Letter consists of 28 "short epistles", which includes a few poems and a commencement address, and is dedicated to "the daughter she never had". Angelou thanks several women on her dedication page, which is divided into three groups. The first group of five women, which includes her grandmother Annie Henderson and her mother Vivian Baxter, she calls "...some women who mothered me through dark and bright days". The second group has only one name, Dr. Dorothy Height, "...one woman who allows me to be a daughter to her, even today". The final group is the largest, made up of 12 women, whom she calls "women not born to me but who allow me to mother them". The group includes Winfrey, Gayle King, her niece Rosa Johnson Butler, her assistant Lydia Stuckey, and gospel singer Valerie Simpson.

== Reviews ==
In his review of Letter to My Daughter, Younge states, "At moments in the book she sounds like an elderly relative, distraught at the wayward manners of the young," but also says that Angelou seems to have "outlived the need for social convention". Kirkus Reviews finds "old fashioned wisdom" in the book, and calls it "a slim volume packed with nourishing nuggets of wisdom". Reviewer Karen Algeo Krizman says that "Angelou delivers with her signature passion and fire" and that although the essays are "easy to take in during brief moments of quiet", they have a powerful message.
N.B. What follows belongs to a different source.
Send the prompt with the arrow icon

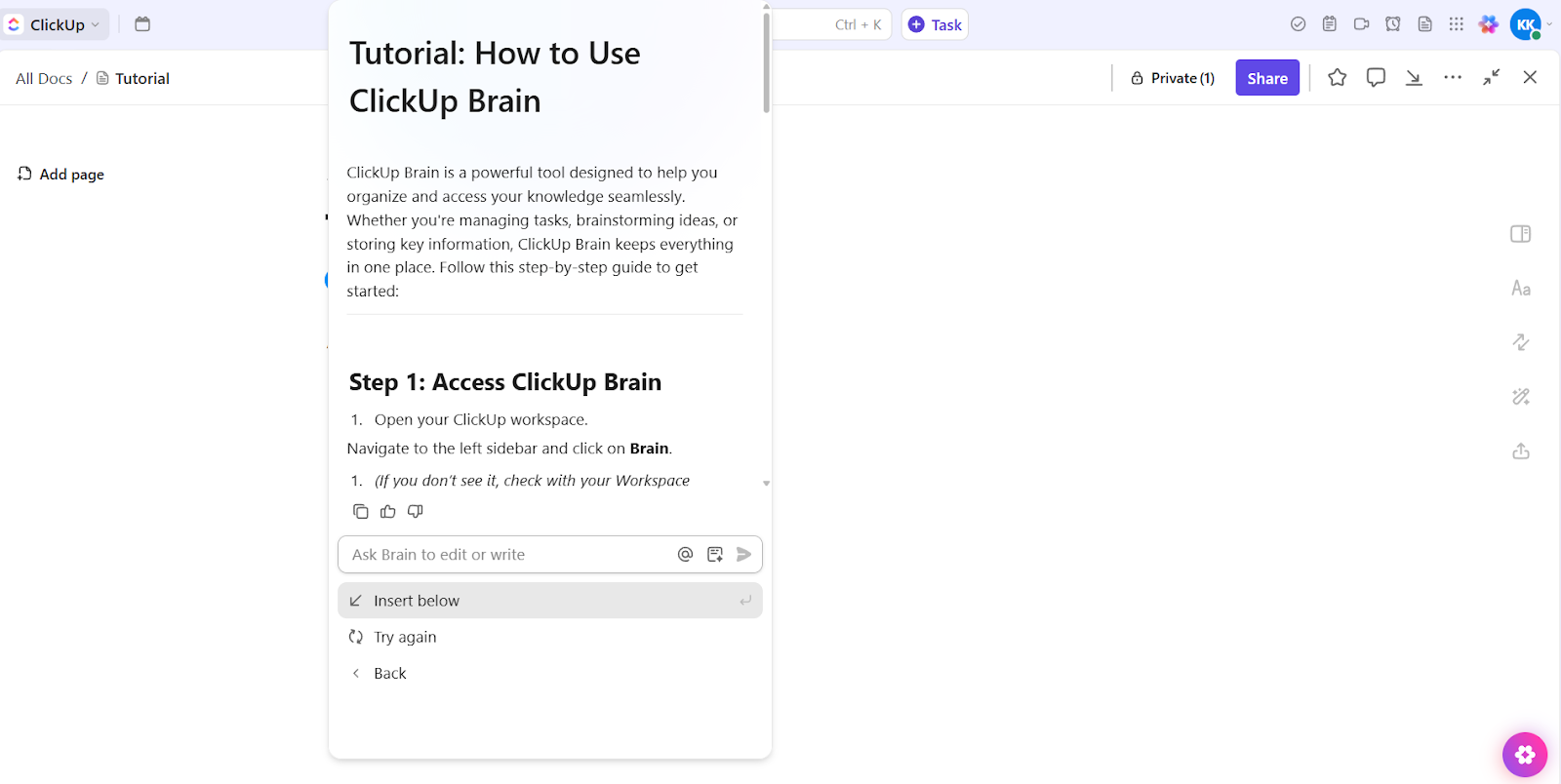tap(743, 555)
Laura L. Hutchison of The Fredicksburg Free Lance-Star states that Letter is "written in Angelou's beautiful, poetic style" and called the essays "advice from a beloved aunt or grandmother, whose wisdom you know was earned". Hutchinson also stated that the book would gain Angelou new readers, and that her current audience would read and reread it. Psychologists Eranda Jayawickreme and Marie J. C. Forgearda called the essays in Letter to My Daughter "illuminating" and used it as a non-scientific, interdisciplinary text to teach positive psychology.
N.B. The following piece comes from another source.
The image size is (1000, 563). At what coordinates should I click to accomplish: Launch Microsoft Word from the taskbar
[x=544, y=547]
Victoria Brownworth of The Baltimore Sun, who compares Angelou to populist poets such as Walt Whitman, notes that while reading Letter, "one cannot help but be struck by how much Angelou has overcome and how far she has come". Brownworth states that despite Angelou's harrowing and complex experiences, and the barriers she had to overcome, Angelou was "filled with life and generosity and a deep yearning to pass her story on to other young women". Brownworth calls Angelou's prose "colloquial and from the heart". She also compares Angelou's "fluid narrative" to oral history, and states, "The kernels of insight and, yes, wisdom in this small volume will stay with the reader for a long time".